→ **SHORT EXERCISE**: Copy the following data line for line, omitting the pictures.

→ **DATA PROVIDED**:
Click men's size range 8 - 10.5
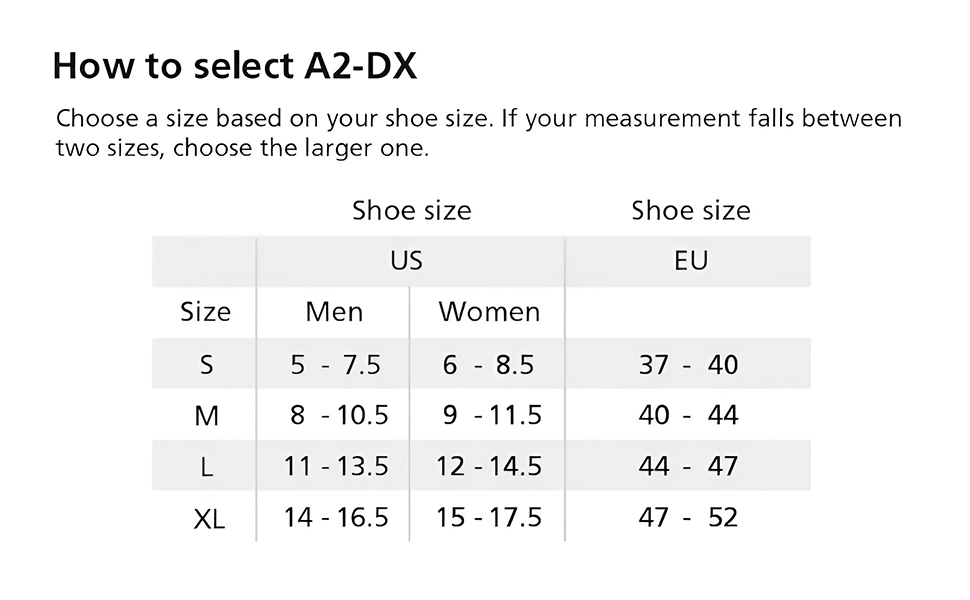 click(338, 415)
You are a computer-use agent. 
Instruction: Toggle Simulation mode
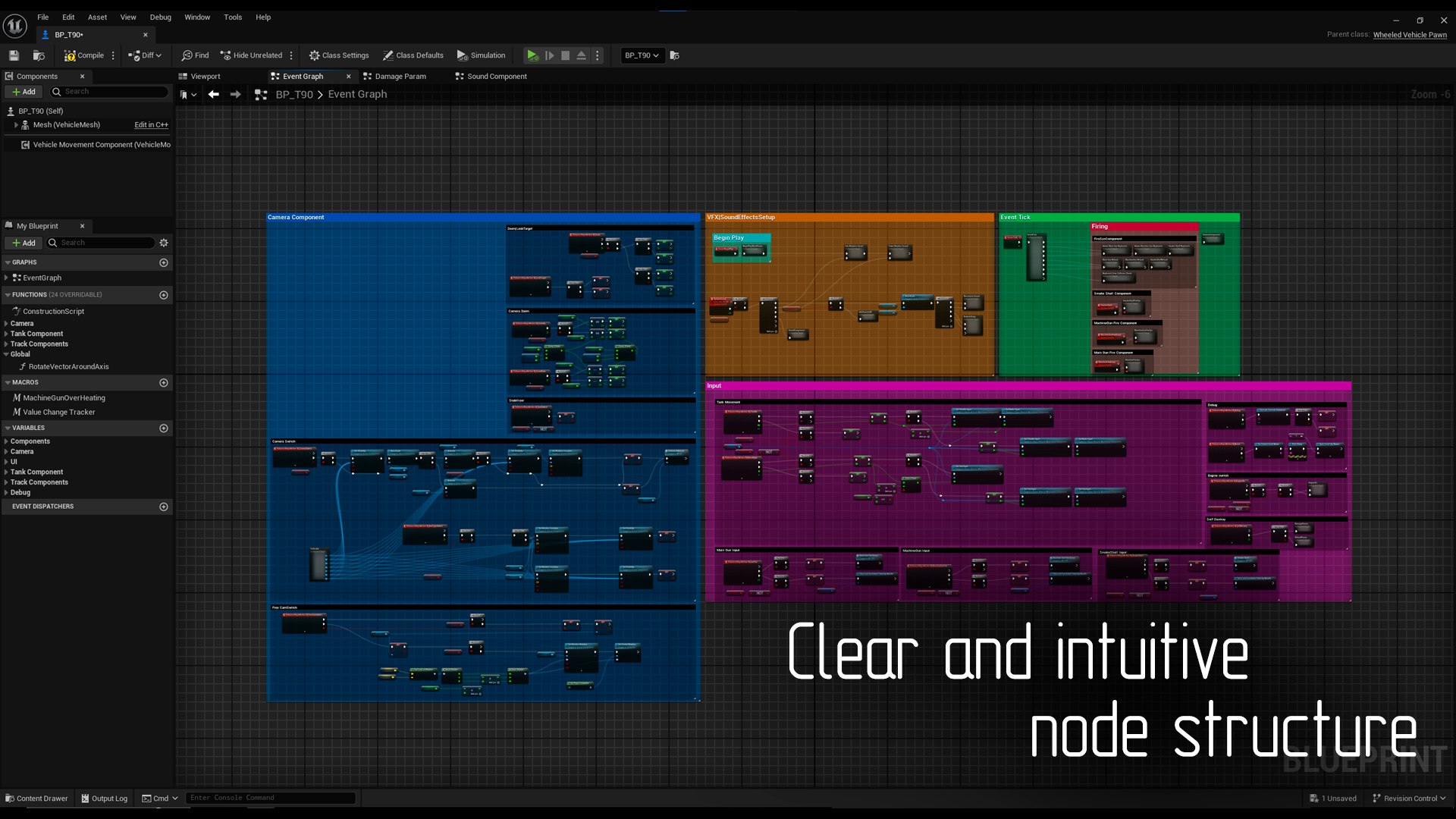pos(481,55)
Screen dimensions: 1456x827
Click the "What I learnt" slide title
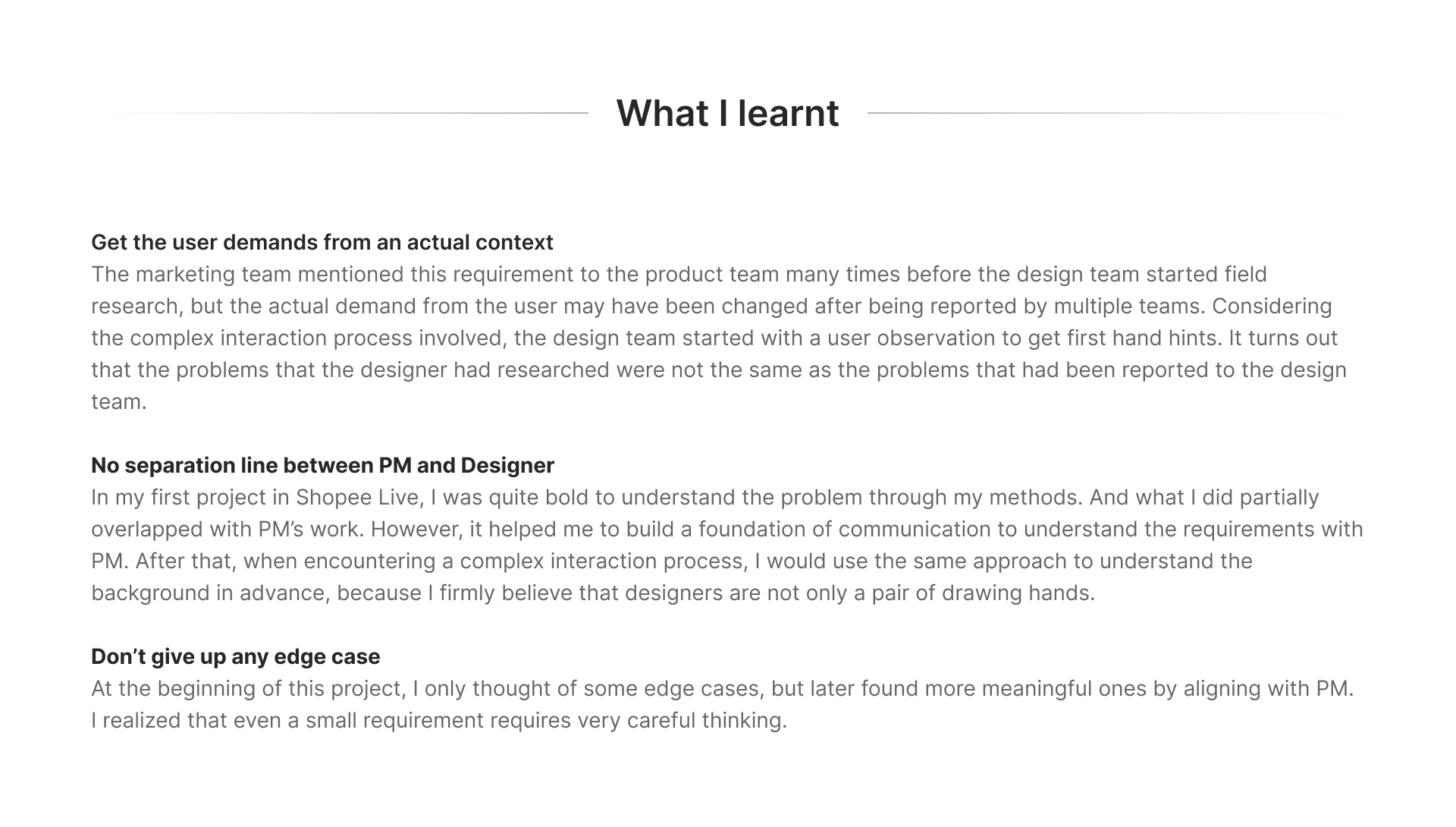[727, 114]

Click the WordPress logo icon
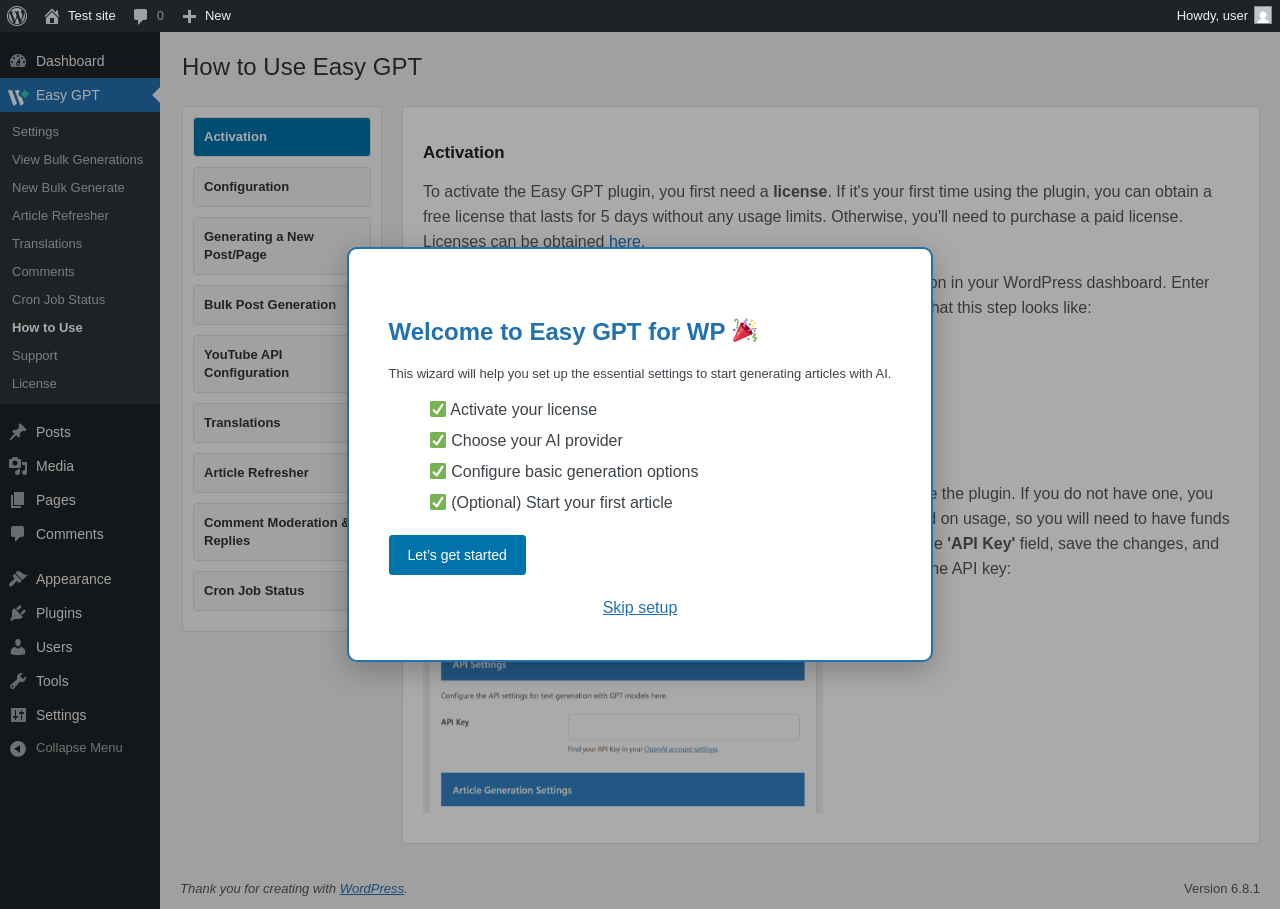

→ **SOLVED EXERCISE**:
Click men's size range 8 - 10.5
 click(338, 415)
You are a computer-use agent. 
Instruction: Toggle Simulation mode
pos(481,55)
Screen dimensions: 1456x827
Click the "What I learnt" slide title
[727, 114]

Click the WordPress logo icon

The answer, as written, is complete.